→ RECORDS TO USE:
*** Block opens ***

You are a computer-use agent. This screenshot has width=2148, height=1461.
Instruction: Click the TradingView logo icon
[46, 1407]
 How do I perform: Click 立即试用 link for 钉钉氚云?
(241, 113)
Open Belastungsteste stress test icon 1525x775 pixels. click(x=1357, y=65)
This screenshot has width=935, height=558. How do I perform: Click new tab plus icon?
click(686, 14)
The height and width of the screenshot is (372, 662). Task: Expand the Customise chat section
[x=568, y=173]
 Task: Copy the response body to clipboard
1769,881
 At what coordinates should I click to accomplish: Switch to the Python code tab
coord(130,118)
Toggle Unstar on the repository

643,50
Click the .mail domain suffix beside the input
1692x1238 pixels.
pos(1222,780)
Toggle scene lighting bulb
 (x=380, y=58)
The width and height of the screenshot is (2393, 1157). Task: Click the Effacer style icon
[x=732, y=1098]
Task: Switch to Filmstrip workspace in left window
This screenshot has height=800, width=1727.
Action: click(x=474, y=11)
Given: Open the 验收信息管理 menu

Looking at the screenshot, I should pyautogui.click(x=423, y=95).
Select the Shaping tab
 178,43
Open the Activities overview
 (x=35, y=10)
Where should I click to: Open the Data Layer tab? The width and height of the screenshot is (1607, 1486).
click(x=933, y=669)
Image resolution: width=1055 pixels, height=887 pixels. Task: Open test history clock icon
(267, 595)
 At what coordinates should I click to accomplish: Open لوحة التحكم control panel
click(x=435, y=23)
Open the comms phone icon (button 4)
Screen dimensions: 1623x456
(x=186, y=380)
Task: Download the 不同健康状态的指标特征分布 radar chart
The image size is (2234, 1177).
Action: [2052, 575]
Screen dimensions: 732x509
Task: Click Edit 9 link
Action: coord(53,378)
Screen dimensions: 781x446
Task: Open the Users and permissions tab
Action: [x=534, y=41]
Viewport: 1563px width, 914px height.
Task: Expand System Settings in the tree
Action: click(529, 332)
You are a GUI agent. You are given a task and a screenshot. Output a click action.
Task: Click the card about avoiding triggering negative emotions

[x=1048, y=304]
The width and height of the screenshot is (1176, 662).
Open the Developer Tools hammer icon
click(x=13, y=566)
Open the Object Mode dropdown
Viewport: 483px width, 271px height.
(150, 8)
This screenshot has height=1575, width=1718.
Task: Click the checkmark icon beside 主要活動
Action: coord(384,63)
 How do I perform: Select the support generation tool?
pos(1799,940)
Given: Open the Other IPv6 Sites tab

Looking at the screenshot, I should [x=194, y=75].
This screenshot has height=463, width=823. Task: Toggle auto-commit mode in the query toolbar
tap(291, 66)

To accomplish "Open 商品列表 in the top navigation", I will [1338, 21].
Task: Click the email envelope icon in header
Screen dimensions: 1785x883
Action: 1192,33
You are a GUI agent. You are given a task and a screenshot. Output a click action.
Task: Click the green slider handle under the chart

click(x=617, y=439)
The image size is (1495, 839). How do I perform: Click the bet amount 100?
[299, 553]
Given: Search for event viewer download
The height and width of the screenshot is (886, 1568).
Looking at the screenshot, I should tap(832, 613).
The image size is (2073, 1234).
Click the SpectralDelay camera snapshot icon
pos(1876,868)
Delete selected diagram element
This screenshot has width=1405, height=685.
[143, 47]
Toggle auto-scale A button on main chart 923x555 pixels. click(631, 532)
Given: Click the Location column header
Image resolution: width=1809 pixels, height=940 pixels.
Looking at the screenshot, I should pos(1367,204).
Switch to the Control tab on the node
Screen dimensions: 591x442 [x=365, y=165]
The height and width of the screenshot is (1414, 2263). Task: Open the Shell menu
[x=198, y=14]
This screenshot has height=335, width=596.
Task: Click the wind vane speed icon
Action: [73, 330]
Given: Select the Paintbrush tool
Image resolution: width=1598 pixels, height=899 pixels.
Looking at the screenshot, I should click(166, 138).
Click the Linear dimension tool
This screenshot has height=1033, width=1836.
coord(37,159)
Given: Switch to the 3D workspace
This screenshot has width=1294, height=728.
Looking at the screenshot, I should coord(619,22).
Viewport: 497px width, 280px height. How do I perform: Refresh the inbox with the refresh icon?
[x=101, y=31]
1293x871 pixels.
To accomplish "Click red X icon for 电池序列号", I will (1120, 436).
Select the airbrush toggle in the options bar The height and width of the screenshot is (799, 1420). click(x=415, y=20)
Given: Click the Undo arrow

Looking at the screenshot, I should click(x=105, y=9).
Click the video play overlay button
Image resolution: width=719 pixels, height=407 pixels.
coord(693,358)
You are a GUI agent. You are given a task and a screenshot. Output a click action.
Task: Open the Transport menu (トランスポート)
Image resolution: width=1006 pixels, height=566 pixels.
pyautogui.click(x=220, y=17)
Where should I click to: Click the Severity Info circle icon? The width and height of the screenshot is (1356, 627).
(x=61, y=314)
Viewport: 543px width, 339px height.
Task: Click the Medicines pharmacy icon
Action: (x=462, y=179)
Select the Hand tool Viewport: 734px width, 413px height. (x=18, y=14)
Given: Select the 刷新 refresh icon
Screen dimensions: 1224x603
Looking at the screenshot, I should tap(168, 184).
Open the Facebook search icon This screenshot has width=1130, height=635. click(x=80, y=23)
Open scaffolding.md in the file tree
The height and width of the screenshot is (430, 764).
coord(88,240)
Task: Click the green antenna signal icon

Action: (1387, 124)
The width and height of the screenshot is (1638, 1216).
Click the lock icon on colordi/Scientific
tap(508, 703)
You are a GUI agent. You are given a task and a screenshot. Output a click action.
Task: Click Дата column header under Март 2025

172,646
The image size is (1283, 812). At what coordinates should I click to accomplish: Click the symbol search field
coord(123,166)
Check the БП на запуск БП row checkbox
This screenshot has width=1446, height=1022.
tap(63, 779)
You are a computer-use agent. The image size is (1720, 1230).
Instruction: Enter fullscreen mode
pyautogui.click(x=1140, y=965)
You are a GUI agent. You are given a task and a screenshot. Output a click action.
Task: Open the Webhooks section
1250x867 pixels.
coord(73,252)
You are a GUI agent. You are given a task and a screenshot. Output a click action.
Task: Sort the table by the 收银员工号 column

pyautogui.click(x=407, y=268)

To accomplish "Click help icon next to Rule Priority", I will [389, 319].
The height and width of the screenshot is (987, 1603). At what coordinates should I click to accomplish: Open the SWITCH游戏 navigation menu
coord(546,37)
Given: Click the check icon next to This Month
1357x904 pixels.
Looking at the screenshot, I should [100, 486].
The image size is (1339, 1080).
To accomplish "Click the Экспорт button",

*** Block closes ***

→ WORK REQUIRED: After reading the data above, print it all again exactly.

→ EXERCISE RESPONSE:
You are a computer-use agent. This screenshot has width=2148, height=1461.
Instruction: Click the TradingView logo icon
[46, 1407]
 How do I perform: Click 立即试用 link for 钉钉氚云?
(241, 113)
Open Belastungsteste stress test icon 1525x775 pixels. click(x=1357, y=65)
This screenshot has width=935, height=558. How do I perform: Click new tab plus icon?
click(686, 14)
The height and width of the screenshot is (372, 662). Task: Expand the Customise chat section
[x=568, y=173]
 Task: Copy the response body to clipboard
1769,881
 At what coordinates should I click to accomplish: Switch to the Python code tab
coord(130,118)
Toggle Unstar on the repository

643,50
Click the .mail domain suffix beside the input
1692x1238 pixels.
pos(1222,780)
Toggle scene lighting bulb
 (x=380, y=58)
The width and height of the screenshot is (2393, 1157). Task: Click the Effacer style icon
[x=732, y=1098]
Task: Switch to Filmstrip workspace in left window
This screenshot has height=800, width=1727.
Action: click(x=474, y=11)
Given: Open the 验收信息管理 menu

Looking at the screenshot, I should pyautogui.click(x=423, y=95).
Select the Shaping tab
 178,43
Open the Activities overview
 (x=35, y=10)
Where should I click to: Open the Data Layer tab? The width and height of the screenshot is (1607, 1486).
click(x=933, y=669)
Image resolution: width=1055 pixels, height=887 pixels. Task: Open test history clock icon
(267, 595)
 At what coordinates should I click to accomplish: Open لوحة التحكم control panel
click(x=435, y=23)
Open the comms phone icon (button 4)
Screen dimensions: 1623x456
(x=186, y=380)
Task: Download the 不同健康状态的指标特征分布 radar chart
The image size is (2234, 1177).
Action: [2052, 575]
Screen dimensions: 732x509
Task: Click Edit 9 link
Action: coord(53,378)
Screen dimensions: 781x446
Task: Open the Users and permissions tab
Action: [x=534, y=41]
Viewport: 1563px width, 914px height.
Task: Expand System Settings in the tree
Action: click(529, 332)
You are a GUI agent. You are given a task and a screenshot. Output a click action.
Task: Click the card about avoiding triggering negative emotions

[x=1048, y=304]
The width and height of the screenshot is (1176, 662).
Open the Developer Tools hammer icon
click(x=13, y=566)
Open the Object Mode dropdown
Viewport: 483px width, 271px height.
(150, 8)
This screenshot has height=1575, width=1718.
Task: Click the checkmark icon beside 主要活動
Action: coord(384,63)
 How do I perform: Select the support generation tool?
pos(1799,940)
Given: Open the Other IPv6 Sites tab

Looking at the screenshot, I should [x=194, y=75].
This screenshot has height=463, width=823. Task: Toggle auto-commit mode in the query toolbar
tap(291, 66)

To accomplish "Open 商品列表 in the top navigation", I will [1338, 21].
Task: Click the email envelope icon in header
Screen dimensions: 1785x883
Action: 1192,33
You are a GUI agent. You are given a task and a screenshot. Output a click action.
Task: Click the green slider handle under the chart

click(x=617, y=439)
The image size is (1495, 839). How do I perform: Click the bet amount 100?
[299, 553]
Given: Search for event viewer download
The height and width of the screenshot is (886, 1568).
Looking at the screenshot, I should tap(832, 613).
The image size is (2073, 1234).
Click the SpectralDelay camera snapshot icon
pos(1876,868)
Delete selected diagram element
This screenshot has width=1405, height=685.
[143, 47]
Toggle auto-scale A button on main chart 923x555 pixels. click(631, 532)
Given: Click the Location column header
Image resolution: width=1809 pixels, height=940 pixels.
Looking at the screenshot, I should pos(1367,204).
Switch to the Control tab on the node
Screen dimensions: 591x442 [x=365, y=165]
The height and width of the screenshot is (1414, 2263). Task: Open the Shell menu
[x=198, y=14]
This screenshot has height=335, width=596.
Task: Click the wind vane speed icon
Action: [73, 330]
Given: Select the Paintbrush tool
Image resolution: width=1598 pixels, height=899 pixels.
Looking at the screenshot, I should click(166, 138).
Click the Linear dimension tool
This screenshot has height=1033, width=1836.
coord(37,159)
Given: Switch to the 3D workspace
This screenshot has width=1294, height=728.
Looking at the screenshot, I should coord(619,22).
Viewport: 497px width, 280px height. How do I perform: Refresh the inbox with the refresh icon?
[x=101, y=31]
1293x871 pixels.
To accomplish "Click red X icon for 电池序列号", I will (1120, 436).
Select the airbrush toggle in the options bar The height and width of the screenshot is (799, 1420). click(x=415, y=20)
Given: Click the Undo arrow

Looking at the screenshot, I should click(x=105, y=9).
Click the video play overlay button
Image resolution: width=719 pixels, height=407 pixels.
coord(693,358)
You are a GUI agent. You are given a task and a screenshot. Output a click action.
Task: Open the Transport menu (トランスポート)
Image resolution: width=1006 pixels, height=566 pixels.
pyautogui.click(x=220, y=17)
Where should I click to: Click the Severity Info circle icon? The width and height of the screenshot is (1356, 627).
(x=61, y=314)
Viewport: 543px width, 339px height.
Task: Click the Medicines pharmacy icon
Action: (x=462, y=179)
Select the Hand tool Viewport: 734px width, 413px height. (x=18, y=14)
Given: Select the 刷新 refresh icon
Screen dimensions: 1224x603
Looking at the screenshot, I should tap(168, 184).
Open the Facebook search icon This screenshot has width=1130, height=635. click(x=80, y=23)
Open scaffolding.md in the file tree
The height and width of the screenshot is (430, 764).
coord(88,240)
Task: Click the green antenna signal icon

Action: (1387, 124)
The width and height of the screenshot is (1638, 1216).
Click the lock icon on colordi/Scientific
tap(508, 703)
You are a GUI agent. You are given a task and a screenshot. Output a click action.
Task: Click Дата column header under Март 2025

172,646
The image size is (1283, 812). At what coordinates should I click to accomplish: Click the symbol search field
coord(123,166)
Check the БП на запуск БП row checkbox
This screenshot has width=1446, height=1022.
tap(63, 779)
You are a computer-use agent. The image size is (1720, 1230).
Instruction: Enter fullscreen mode
pyautogui.click(x=1140, y=965)
You are a GUI agent. You are given a task and a screenshot. Output a click action.
Task: Open the Webhooks section
1250x867 pixels.
coord(73,252)
You are a GUI agent. You are given a task and a screenshot. Output a click action.
Task: Sort the table by the 收银员工号 column

pyautogui.click(x=407, y=268)

To accomplish "Click help icon next to Rule Priority", I will [389, 319].
The height and width of the screenshot is (987, 1603). At what coordinates should I click to accomplish: Open the SWITCH游戏 navigation menu
coord(546,37)
Given: Click the check icon next to This Month
1357x904 pixels.
Looking at the screenshot, I should [100, 486].
The image size is (1339, 1080).
To accomplish "Click the Экспорт button",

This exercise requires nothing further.